[Start of Attachment]

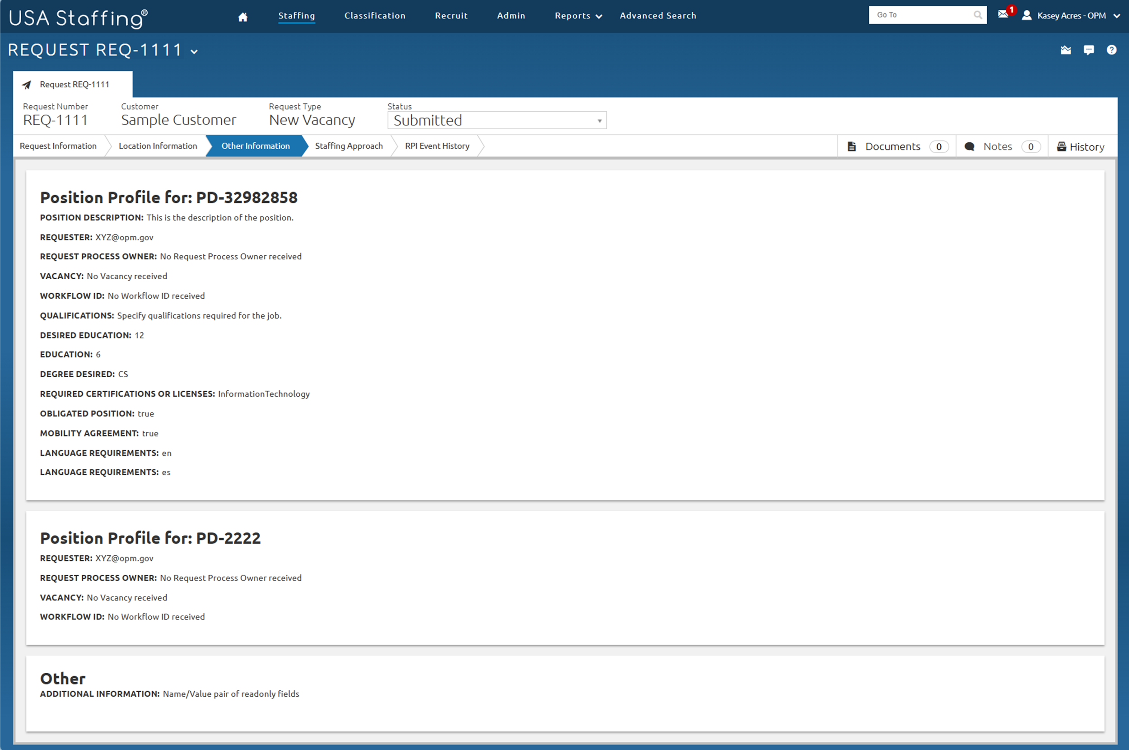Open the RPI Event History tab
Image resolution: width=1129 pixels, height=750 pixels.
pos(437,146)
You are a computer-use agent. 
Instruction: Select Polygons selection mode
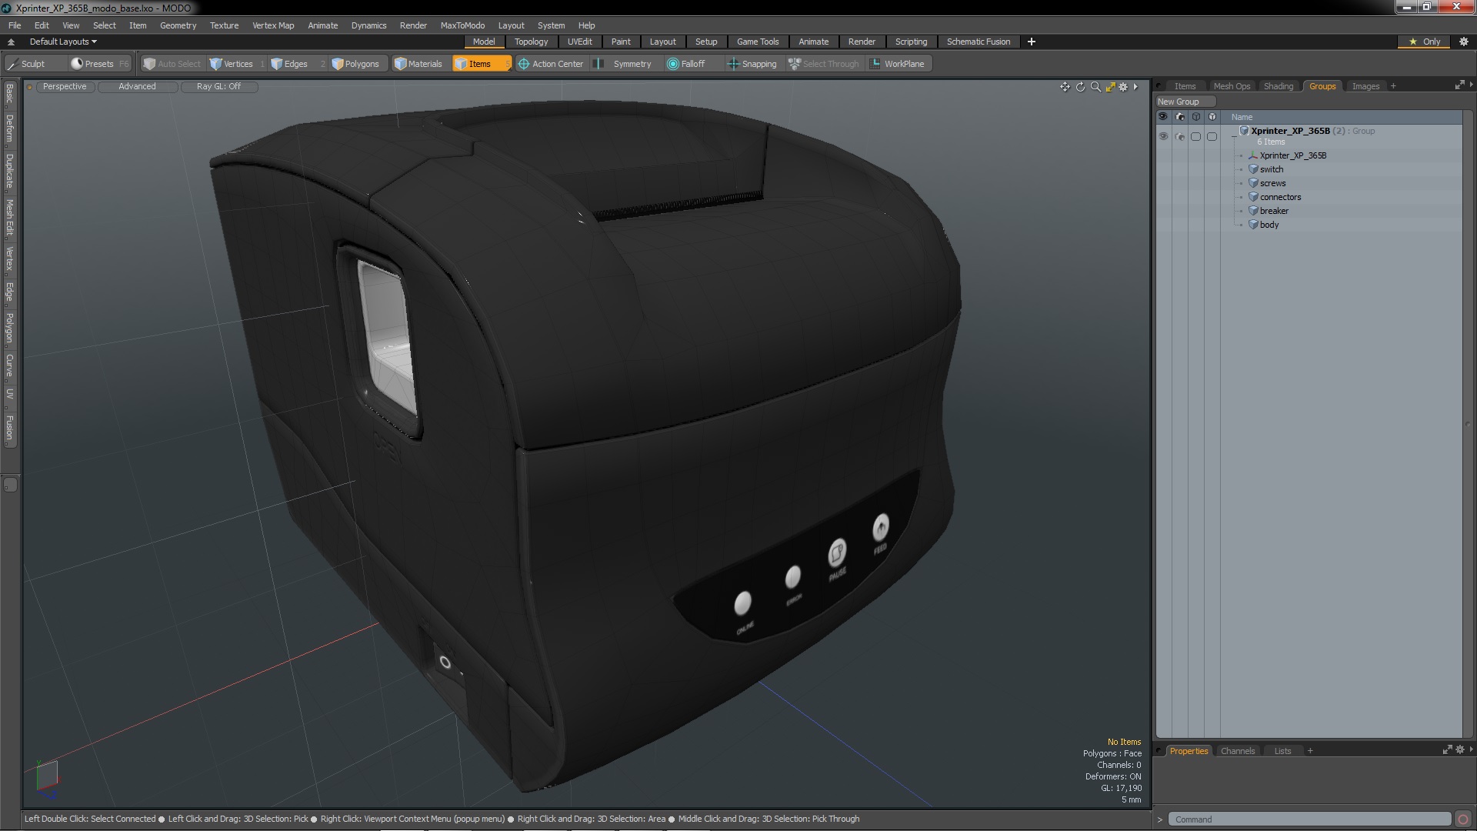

[End of Attachment]

> **Exercise goal**
Take the line containing "You are a computer-use agent." and all lines after it to the end of the data above, and reproduce them exactly, leaving out pictures. Nothing else belongs in the copy.

> **Reply**
You are a computer-use agent. 
Instruction: Select Polygons selection mode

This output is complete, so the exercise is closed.